I know it sounds like a stretch to call a database technology a simple product,
But I think MongoDB fits my description perfectly because of how easy it is to develop with. And I’m going to make that more clear later on in the presentation
Software engineer at Bazaarvoice… [next slide]
What is Bazaarvoice? Our mission at Bazaarvoice is to connect brands and retailers to consumers. What that means in non-marketing speak is that most of the user-generated content on brand and retailer sites is flowing through our network. By user-generated content, I mean ratings & reviews or Q&A or social content.

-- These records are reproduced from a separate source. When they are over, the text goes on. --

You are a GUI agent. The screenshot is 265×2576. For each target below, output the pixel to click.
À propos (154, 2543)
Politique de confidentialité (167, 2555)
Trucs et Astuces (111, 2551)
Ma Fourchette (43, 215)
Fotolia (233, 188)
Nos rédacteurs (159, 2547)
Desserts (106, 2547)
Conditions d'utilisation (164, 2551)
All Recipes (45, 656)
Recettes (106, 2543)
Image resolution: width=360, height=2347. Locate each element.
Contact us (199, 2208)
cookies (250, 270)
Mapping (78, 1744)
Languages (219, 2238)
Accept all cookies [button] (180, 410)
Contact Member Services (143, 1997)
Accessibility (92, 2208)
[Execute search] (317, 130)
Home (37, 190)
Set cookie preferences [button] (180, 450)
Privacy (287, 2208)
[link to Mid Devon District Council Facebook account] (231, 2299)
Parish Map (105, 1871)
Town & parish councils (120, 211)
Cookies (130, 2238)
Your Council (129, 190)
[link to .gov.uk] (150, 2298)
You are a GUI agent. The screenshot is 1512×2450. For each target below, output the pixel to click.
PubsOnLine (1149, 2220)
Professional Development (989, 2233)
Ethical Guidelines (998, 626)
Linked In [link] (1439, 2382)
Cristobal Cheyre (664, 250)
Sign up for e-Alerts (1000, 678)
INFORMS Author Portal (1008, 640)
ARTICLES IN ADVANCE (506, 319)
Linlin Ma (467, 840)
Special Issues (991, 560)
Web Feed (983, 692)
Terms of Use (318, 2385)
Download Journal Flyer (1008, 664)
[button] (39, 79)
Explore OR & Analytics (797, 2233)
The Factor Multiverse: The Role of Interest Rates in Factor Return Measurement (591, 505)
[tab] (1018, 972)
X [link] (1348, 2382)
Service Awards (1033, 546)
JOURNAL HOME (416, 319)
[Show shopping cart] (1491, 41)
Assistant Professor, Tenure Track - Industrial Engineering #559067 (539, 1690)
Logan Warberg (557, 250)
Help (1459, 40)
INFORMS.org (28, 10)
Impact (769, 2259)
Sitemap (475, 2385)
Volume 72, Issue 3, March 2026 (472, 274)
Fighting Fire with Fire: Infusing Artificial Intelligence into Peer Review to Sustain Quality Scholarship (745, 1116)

Here’s a random collection of logos that Marketing said I could show, but to give you a better idea our prevalence, if you’re shopping online anywhere other than Amazon and reading a review, it’s probably powered by us.
To give you an idea of the scale we deal with, here are some stats from last year's Black Friday and Cyber Monday
On Black Friday we had 530 million total page views on our network which is over 6000/second
On Cyber Monday we had 470 million total page views which is just under 5500/second
For a total of a billion page views from just those 2 days.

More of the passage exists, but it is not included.